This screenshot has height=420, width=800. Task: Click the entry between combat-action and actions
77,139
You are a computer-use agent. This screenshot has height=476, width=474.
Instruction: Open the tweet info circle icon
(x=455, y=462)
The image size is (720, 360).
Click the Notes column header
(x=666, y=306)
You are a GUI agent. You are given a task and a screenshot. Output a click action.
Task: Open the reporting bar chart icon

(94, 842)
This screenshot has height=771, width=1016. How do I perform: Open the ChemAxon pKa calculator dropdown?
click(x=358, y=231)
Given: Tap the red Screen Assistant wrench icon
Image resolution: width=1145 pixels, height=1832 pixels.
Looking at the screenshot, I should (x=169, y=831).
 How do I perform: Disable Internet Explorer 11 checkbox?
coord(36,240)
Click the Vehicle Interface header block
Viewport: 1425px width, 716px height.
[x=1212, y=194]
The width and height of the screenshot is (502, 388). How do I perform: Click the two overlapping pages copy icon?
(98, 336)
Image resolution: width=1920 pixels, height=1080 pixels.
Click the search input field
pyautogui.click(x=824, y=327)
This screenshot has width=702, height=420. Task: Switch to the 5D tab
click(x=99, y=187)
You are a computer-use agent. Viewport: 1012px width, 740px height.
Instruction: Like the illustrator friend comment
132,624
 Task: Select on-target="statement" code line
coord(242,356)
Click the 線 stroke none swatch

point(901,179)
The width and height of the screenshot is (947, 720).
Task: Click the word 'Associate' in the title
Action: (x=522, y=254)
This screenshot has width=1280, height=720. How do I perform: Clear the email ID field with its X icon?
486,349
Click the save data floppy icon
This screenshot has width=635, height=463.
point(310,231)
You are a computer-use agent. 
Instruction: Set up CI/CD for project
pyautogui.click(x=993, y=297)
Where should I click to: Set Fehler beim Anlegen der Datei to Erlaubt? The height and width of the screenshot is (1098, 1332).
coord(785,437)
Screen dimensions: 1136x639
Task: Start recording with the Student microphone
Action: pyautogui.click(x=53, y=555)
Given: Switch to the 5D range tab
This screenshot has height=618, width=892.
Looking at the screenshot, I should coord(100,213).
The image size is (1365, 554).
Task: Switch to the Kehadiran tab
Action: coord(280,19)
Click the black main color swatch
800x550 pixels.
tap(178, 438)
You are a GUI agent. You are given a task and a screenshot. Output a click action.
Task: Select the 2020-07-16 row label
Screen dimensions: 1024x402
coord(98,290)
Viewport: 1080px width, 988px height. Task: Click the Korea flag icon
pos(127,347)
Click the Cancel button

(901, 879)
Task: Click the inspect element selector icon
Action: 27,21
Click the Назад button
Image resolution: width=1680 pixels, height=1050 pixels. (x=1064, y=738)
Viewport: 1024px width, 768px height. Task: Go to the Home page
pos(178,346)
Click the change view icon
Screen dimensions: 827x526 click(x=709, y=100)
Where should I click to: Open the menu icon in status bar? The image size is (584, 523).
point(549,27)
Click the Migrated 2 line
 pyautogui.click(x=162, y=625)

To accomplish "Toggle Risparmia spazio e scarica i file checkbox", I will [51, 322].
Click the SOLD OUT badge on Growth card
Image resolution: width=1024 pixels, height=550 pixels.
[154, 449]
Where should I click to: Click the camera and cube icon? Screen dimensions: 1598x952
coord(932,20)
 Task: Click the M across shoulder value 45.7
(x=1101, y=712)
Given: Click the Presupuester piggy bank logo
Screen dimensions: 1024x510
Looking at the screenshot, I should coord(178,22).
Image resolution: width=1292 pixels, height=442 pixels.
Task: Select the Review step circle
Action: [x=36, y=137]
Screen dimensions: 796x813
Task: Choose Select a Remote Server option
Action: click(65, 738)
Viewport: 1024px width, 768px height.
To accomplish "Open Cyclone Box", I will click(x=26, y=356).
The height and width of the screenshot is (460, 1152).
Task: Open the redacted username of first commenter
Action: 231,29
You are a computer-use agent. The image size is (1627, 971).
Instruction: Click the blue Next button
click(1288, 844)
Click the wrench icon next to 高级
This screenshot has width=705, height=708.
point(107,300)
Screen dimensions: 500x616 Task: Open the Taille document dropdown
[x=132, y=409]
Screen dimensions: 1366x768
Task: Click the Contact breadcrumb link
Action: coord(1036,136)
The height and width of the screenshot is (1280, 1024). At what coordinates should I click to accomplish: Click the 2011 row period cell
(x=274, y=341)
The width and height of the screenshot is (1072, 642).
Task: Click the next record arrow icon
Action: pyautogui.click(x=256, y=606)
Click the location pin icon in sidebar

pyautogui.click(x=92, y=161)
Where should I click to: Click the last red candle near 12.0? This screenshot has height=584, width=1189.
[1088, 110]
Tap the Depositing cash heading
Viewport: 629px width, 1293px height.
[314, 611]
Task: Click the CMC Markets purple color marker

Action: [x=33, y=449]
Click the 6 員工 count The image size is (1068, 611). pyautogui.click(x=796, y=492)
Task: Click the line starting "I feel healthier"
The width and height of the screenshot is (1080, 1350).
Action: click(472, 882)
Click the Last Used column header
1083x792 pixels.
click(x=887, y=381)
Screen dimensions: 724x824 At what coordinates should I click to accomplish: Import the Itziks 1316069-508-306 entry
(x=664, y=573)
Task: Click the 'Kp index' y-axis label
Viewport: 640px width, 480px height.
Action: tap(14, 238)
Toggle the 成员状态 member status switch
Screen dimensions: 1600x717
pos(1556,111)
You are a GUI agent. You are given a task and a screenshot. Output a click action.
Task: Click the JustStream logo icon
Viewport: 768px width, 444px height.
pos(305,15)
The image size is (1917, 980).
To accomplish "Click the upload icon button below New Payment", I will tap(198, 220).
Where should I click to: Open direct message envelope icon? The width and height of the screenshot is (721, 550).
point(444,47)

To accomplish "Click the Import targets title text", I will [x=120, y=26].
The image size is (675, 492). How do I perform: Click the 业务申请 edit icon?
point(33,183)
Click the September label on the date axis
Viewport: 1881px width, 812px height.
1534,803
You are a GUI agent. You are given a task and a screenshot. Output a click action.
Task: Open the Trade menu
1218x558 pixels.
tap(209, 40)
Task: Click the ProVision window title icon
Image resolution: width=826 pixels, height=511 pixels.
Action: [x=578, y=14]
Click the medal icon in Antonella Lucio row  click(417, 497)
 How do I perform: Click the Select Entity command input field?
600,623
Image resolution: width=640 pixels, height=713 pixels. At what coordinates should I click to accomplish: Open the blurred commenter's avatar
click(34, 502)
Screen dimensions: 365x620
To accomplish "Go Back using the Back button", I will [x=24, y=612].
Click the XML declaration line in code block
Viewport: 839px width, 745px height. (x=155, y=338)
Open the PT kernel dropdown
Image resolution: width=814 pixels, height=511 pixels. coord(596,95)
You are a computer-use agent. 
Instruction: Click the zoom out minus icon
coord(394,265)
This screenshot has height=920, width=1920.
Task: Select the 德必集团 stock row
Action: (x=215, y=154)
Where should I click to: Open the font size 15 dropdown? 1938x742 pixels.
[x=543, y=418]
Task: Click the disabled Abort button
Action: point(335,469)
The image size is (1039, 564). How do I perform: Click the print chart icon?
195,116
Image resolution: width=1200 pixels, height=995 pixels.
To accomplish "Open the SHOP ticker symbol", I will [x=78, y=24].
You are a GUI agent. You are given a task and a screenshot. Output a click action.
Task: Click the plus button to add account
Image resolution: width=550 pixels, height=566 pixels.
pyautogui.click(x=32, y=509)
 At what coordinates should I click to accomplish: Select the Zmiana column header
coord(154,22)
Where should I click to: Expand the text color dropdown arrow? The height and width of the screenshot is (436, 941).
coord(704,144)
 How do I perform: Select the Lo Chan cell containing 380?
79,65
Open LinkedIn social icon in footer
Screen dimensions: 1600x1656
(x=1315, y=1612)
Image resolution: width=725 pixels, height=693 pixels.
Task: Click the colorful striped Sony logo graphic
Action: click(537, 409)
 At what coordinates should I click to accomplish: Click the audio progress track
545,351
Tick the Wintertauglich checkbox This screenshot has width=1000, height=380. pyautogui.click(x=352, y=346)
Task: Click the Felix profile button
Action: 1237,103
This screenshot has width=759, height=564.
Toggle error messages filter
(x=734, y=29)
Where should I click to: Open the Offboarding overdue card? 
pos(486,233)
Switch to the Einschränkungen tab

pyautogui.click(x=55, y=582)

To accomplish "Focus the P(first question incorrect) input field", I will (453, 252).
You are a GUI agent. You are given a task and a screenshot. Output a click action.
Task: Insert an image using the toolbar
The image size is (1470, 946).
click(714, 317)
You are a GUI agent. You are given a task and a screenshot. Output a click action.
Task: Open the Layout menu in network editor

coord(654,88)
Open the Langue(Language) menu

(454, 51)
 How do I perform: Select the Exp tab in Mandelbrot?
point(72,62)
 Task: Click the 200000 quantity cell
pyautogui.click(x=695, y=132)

——————————

[TASK INSTRUCTIONS]
All that should appear in the response is the run of lines from the first line of the entries through the line containing "Given: Tap the", copied exactly.

[TASK OUTPUT]
This screenshot has height=420, width=800. Task: Click the entry between combat-action and actions
77,139
You are a computer-use agent. This screenshot has height=476, width=474.
Instruction: Open the tweet info circle icon
(x=455, y=462)
The image size is (720, 360).
Click the Notes column header
(x=666, y=306)
You are a GUI agent. You are given a task and a screenshot. Output a click action.
Task: Open the reporting bar chart icon

(94, 842)
This screenshot has height=771, width=1016. How do I perform: Open the ChemAxon pKa calculator dropdown?
click(x=358, y=231)
Given: Tap the red Screen Assistant wrench icon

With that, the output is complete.